If a line of the data below holds the string "agent", copy it.

◇ ◇ ◇

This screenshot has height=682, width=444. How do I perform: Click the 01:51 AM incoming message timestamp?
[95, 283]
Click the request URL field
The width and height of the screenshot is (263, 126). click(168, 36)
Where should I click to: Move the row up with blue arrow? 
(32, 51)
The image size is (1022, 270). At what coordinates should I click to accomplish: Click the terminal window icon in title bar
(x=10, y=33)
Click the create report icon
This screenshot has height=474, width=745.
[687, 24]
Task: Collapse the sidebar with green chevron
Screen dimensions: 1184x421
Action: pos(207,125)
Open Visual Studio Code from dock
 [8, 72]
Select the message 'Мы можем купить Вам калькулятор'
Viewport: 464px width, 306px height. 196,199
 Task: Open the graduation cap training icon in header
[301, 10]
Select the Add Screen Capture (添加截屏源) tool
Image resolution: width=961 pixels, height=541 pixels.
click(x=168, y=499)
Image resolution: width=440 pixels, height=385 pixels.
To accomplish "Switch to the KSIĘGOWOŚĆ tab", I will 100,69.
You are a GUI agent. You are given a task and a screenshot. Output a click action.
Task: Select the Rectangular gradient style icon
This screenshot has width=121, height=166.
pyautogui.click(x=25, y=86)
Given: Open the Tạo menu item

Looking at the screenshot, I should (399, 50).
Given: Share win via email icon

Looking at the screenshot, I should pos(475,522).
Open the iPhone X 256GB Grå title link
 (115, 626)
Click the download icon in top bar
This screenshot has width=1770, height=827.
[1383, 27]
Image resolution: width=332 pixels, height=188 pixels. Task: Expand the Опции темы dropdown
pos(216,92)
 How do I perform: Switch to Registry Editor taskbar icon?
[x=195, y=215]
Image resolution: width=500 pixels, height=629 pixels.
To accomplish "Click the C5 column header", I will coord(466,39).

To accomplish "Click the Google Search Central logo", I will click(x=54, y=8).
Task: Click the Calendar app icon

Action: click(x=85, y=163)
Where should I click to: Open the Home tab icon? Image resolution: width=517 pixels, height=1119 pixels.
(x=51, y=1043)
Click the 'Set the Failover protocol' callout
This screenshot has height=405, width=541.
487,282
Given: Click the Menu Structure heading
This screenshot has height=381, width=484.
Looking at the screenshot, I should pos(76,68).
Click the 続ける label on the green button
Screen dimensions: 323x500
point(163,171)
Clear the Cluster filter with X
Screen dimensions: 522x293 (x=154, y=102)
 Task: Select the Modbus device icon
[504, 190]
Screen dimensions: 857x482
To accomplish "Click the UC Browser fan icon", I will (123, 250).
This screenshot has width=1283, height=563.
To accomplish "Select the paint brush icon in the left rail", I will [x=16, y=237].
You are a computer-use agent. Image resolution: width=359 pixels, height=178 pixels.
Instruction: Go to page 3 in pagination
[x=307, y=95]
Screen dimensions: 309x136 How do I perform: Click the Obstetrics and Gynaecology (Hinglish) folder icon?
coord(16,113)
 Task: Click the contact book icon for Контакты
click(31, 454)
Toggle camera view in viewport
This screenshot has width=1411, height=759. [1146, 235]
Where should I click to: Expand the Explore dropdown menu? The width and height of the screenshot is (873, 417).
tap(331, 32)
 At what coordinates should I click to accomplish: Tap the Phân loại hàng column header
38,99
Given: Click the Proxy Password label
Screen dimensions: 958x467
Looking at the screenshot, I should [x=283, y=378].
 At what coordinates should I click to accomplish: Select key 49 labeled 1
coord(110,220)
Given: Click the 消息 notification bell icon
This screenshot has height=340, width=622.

◇ ◇ ◇

* **Response below**
You are a GUI agent. You are given a task and a screenshot. Output a click action.
You are a computer-use agent. Image resolution: width=359 pixels, height=178 pixels.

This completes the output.